Le débat sur les réjouissances semble avoir coûté son emploi à au moins un utilisateur de X. Howard Feldman, qui écrivait sur la politique locale pour News24, un service d’information d’Afrique du Sud, a publié un message sur le réseau social mardi, qualifiant les attaques de « géniales » et de « très cool » pour leur précision. Il a également plaisanté en disant : « Du foie au genou… », une référence au slogan nationaliste palestinien « De la rivière à la mer » – souvent considéré comme un appel à l’épuration ethnique.

Quelques heures plus tard, il a posté une lettre du rédacteur en chef de News24 mettant fin à sa chronique et expliquant que « News 24 ne peut en aucun cas être associé à des auteurs qui glorifient la violence, ce que vous avez fait à mon avis ».

« Et juste comme ça, @News24 m’a montré qui ils sont… », a répondu Feldman.

L’humour noir est un aspect essentiel de la société israélienne et des blagues « malsaines » ont surgi sur les réseaux sociaux israéliens même dans les semaines qui ont suivi le pogrom perpétré par le Hamas le 7 octobre dans le sud d’Israël. À la télévision, sur YouTube et sur les réseaux sociaux, les Israéliens ont partagé des blagues sur leurs propres peurs, sur ce qu’ils considéraient comme une guerre de propagande contre Israël et les Juifs et sur les échecs de leur propre gouvernement.
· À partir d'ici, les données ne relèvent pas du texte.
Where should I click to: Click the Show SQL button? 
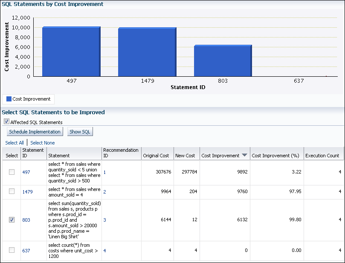[x=80, y=132]
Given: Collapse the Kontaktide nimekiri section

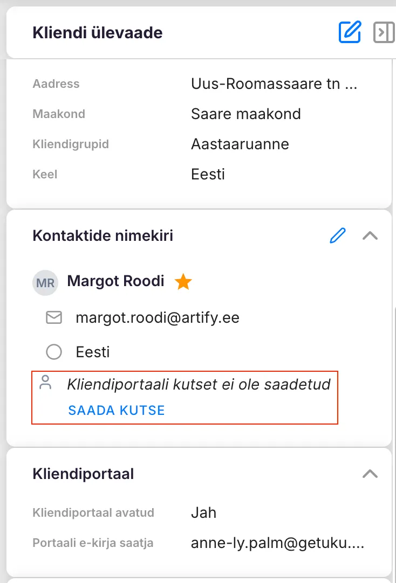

Et pourtant, peu de cet humour concernait directement la guerre à Gaza ou les conditions sinistres sur le terrain, a noté Benji Lovitt, un humoriste basé à Jérusalem qui a co-écrit un livre sur le sionisme et la culture israélienne.

Image non datée d’un bipeur Apollo, semblable à ceux qui ont explosé le 17 septembre 2024 dans plusieurs villes du Liban et de la Syrie, lors d’une attaque sans précédent contre les terroristes du Hezbollah, largement imputée à Israël. (Crédit : Balkis Press/ABACAPRESS.COM/Reuters)

« Je n’ai pas vu beaucoup d’humour sur Gaza parce que c’est la guerre, que beaucoup de gens à Gaza sont morts et que beaucoup d’autres souffrent », a-t-il souligné.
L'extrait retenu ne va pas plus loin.